Giacché, per il momento (e Dio sa quanto me ne duole), io sono morto, sì, già due volte, ma la prima per errore, e la seconda… sentirete.

Ecco, in conclusione alla prima prefazione, un’anticipazione sulla stranezza del caso di Mattia Pascal, ossia il fatto che egli è già morto ben due volte. Si tratta di un abile colpo di scena che ci rivela quanto Pirandello si collochi al di fuori delle istanze veriste e realistiche e prediliga, invece, situazioni del tutto inverosimili che inducono il lettore a riflettere.

All’inizio della storia il narratore si trova nella biblioteca in cui lavora da quando ha perso le sue due identità: il romanzo è dunque una lunga analessi di cui il lettore conosce subito la fine.

II Premessa seconda (filosofica) a mo’ di scusa

L’idea, o piuttosto, il consiglio di scrivere mi è venuto dal mio reverendo amico don Eligio Pellegrinotto, che al presente ha in custodia i libri della Boccamazza, e al quale io affido il manoscritto appena sarà terminato, se mai sarà.
Lo scrivo qua, nella chiesetta sconsacrata, al lume che mi viene dalla lanterna lassù, della cupola; qua, nell’abside riservata al bibliotecario e chiusa da una bassa cancellata di legno a pilastrini, mentre don Eligio sbuffa sotto l’incarico che si è eroicamente assunto di mettere un po’ d’ordine in questa vera babilonia di libri.

Mattia Pascal redige la propria storia su consiglio dell’amico don Eligio Pellegrinotto, con una sfumatura di dubbio riguardo al buon esito del proprio lavoro (se mai sarà). Si noti la precisione con la quale il protagonista descrive lo spazio dove scrive le proprie memorie: un luogo chiuso (la chiesa) e riposto (l’abside), separato dal resto dell’ambiente da un piccolo cancello di legno; un luogo che sottolinea anche visivamente la separazione e la diversità di Mattia Pascal dal resto dell’universo.

Lo scenario è desolante: privo di identità e di direzioni il fu Mattia Pascal è finito a lavorare in una biblioteca non frequentata da nessuno, nata dall’illusione di un prete che volle lasciare molti libri ai suoi concittadini, in realtà del tutto disinteressati alla cultura; per dipiù la biblioteca si trova in una chiesa vecchia, sconsacrata e cadente.

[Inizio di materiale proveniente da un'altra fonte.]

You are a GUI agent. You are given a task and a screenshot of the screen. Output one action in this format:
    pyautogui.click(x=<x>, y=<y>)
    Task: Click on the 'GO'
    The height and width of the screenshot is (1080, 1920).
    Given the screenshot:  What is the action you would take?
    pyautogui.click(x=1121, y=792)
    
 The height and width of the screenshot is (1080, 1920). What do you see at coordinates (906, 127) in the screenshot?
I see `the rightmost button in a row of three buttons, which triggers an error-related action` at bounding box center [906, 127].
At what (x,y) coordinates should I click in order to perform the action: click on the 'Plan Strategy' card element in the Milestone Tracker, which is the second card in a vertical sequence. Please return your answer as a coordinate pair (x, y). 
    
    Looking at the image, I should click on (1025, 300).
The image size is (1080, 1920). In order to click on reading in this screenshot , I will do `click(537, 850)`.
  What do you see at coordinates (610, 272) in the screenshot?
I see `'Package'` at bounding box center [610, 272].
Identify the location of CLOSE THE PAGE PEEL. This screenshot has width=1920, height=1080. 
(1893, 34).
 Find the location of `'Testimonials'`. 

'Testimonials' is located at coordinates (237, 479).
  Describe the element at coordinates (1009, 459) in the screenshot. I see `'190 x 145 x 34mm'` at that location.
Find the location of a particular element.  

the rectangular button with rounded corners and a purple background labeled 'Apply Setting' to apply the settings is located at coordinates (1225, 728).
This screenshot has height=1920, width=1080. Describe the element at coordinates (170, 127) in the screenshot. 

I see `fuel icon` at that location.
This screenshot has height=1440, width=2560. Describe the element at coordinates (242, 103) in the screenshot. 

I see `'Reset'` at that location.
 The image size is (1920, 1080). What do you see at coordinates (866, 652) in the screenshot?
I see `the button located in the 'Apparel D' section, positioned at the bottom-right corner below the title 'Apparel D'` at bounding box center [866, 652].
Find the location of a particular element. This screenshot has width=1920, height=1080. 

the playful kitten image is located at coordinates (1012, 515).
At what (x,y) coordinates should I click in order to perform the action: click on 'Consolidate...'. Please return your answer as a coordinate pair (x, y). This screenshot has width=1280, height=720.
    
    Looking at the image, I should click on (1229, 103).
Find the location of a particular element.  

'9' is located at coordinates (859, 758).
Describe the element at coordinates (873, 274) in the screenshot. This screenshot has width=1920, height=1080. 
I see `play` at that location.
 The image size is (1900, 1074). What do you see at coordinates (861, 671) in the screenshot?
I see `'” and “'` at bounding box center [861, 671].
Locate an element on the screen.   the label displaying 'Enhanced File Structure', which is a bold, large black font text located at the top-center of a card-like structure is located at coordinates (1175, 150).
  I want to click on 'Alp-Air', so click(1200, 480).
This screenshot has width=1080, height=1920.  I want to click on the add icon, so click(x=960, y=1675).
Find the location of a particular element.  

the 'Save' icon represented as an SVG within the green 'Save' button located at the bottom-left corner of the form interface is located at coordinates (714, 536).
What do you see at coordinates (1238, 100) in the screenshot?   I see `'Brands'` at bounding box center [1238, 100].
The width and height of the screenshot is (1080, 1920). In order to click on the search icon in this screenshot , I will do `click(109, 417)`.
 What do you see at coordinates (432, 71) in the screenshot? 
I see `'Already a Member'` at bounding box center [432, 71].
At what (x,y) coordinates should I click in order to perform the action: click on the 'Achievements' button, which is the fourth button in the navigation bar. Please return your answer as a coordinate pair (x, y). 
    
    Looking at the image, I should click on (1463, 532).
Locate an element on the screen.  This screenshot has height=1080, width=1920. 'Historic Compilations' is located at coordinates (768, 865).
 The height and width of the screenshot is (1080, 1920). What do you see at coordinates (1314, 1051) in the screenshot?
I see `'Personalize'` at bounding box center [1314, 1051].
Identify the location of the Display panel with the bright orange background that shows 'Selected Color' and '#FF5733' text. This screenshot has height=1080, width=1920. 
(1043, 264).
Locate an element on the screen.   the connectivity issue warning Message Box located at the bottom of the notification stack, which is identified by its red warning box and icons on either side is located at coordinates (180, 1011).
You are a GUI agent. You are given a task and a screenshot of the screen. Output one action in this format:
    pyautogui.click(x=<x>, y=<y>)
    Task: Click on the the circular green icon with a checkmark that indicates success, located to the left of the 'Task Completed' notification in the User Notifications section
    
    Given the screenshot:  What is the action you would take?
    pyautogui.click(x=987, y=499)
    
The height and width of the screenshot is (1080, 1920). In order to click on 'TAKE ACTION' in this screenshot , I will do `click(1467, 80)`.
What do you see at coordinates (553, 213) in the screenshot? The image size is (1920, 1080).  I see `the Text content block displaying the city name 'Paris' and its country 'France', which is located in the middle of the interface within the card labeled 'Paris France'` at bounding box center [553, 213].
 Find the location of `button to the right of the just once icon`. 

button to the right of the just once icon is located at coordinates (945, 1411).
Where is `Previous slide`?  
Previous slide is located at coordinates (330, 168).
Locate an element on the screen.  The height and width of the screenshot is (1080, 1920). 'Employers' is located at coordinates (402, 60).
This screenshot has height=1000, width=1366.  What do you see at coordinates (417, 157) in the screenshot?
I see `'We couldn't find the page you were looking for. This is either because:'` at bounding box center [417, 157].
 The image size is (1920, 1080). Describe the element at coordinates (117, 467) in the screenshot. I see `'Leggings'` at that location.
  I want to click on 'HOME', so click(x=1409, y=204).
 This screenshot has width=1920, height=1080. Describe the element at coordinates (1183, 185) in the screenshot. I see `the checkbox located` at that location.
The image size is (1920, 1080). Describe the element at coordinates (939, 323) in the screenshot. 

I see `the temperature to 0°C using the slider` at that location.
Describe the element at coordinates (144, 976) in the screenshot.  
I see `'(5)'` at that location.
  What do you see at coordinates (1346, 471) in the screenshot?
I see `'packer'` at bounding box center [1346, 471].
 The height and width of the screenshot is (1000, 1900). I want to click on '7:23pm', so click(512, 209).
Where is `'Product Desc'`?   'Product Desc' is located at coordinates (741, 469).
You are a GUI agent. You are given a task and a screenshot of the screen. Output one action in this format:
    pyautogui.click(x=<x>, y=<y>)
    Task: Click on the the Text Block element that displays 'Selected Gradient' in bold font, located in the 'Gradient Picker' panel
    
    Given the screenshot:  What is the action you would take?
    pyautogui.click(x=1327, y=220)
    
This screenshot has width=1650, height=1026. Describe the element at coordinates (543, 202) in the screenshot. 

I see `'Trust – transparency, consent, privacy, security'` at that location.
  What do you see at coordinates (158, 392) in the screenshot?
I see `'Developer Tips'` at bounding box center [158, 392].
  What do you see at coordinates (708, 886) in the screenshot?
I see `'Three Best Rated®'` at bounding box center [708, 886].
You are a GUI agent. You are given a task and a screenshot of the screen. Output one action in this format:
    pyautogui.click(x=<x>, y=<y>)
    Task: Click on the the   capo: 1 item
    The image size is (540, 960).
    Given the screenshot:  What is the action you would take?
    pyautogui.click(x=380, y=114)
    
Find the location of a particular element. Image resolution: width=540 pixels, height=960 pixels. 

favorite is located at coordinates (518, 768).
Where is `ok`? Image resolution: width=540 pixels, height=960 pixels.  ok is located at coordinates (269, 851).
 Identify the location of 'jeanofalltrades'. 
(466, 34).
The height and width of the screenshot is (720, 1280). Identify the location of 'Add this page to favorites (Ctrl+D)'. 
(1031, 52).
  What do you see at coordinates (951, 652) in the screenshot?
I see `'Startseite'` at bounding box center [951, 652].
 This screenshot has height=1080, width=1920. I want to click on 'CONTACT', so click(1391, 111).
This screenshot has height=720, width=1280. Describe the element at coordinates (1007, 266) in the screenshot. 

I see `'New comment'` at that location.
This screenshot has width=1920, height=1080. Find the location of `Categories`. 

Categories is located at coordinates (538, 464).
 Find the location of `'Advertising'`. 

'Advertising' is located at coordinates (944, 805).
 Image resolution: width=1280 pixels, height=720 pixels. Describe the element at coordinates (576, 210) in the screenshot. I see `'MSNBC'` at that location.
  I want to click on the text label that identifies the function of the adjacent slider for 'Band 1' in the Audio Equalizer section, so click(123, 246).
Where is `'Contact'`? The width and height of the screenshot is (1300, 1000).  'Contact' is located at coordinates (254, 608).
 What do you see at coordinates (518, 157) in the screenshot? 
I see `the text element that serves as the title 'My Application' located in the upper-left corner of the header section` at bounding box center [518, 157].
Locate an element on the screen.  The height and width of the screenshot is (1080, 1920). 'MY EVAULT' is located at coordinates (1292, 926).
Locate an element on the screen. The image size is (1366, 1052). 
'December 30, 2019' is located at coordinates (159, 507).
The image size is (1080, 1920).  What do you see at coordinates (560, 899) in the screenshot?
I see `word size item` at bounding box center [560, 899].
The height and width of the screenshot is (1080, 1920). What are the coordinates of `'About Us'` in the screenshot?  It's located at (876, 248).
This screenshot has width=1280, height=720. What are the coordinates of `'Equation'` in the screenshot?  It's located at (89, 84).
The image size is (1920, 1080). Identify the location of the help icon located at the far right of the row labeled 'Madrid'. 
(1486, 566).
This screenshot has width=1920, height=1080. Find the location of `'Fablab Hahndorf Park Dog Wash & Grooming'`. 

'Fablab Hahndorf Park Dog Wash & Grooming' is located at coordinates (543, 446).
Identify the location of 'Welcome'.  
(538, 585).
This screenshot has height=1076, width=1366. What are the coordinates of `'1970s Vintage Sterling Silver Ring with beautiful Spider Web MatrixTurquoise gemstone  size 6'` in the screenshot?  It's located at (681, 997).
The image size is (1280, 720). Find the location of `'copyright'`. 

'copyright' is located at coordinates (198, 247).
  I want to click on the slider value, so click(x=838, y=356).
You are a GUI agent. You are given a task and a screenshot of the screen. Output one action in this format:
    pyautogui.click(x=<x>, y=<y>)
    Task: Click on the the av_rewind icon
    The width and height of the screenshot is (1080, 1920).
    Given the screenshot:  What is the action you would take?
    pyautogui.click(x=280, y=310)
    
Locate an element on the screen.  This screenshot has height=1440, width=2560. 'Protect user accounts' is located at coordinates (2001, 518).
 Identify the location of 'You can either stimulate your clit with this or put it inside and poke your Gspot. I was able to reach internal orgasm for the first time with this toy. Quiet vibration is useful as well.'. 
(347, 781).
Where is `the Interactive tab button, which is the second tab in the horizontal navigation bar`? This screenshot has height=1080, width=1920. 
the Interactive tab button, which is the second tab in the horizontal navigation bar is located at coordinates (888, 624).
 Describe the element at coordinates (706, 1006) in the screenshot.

È, infatti, significativo che questa babilonia sia posta in una chiesa sconsacrata, ovvero non più adibita a luogo di culto. Come narra la Bibbia, la torre di Babele venne distrutta a causa dell’orgoglio umano, divenendo così il segno della maledizione di dio. La chiesa sconsacrata, assimilata simbolicamente a una babilonia, diventa l’immagine maledetta di un mondo decomposto, inconoscibile e in preda alla confusione

Temo che non ne verrà mai a capo. Nessuno prima di lui s’era curato di sapere, almeno all’ingrosso, dando di sfuggita un’occhiata ai dorsi, che razza di libri quel Monsignore avesse donato al Comune: si riteneva che tutti o quasi dovessero trattare di materie religiose. Ora il Pellegrinotto ha scoperto, per maggior sua consolazione, una varietà grandissima di materie nella biblioteca di Monsignore; e siccome i libri furon presi di qua e di là nel magazzino e accozzati così come venivano sotto mano, la confusione è indescrivibile. Si sono strette per la vicinanza fra questi libri amicizie oltre ogni dire speciose: don Eligio Pellegrinotto mi ha detto, ad esempio, che ha stentato non poco a staccare da un trattato molto licenzioso Dell’arte di amar le donne, libri tre di Anton Muzio Porro, dell’anno 1571, una Vita e morte di Faustino Materucci, Benedettino di Polirone, che taluni chiamano beato, biografia edita a Mantova nel 1625. Per l’umidità, le legature de’ due volumi si erano fraternamente appiccicate. Notare che nel libro secondo di quel trattato licenzioso si discorre a lungo della vita e delle avventure monacali.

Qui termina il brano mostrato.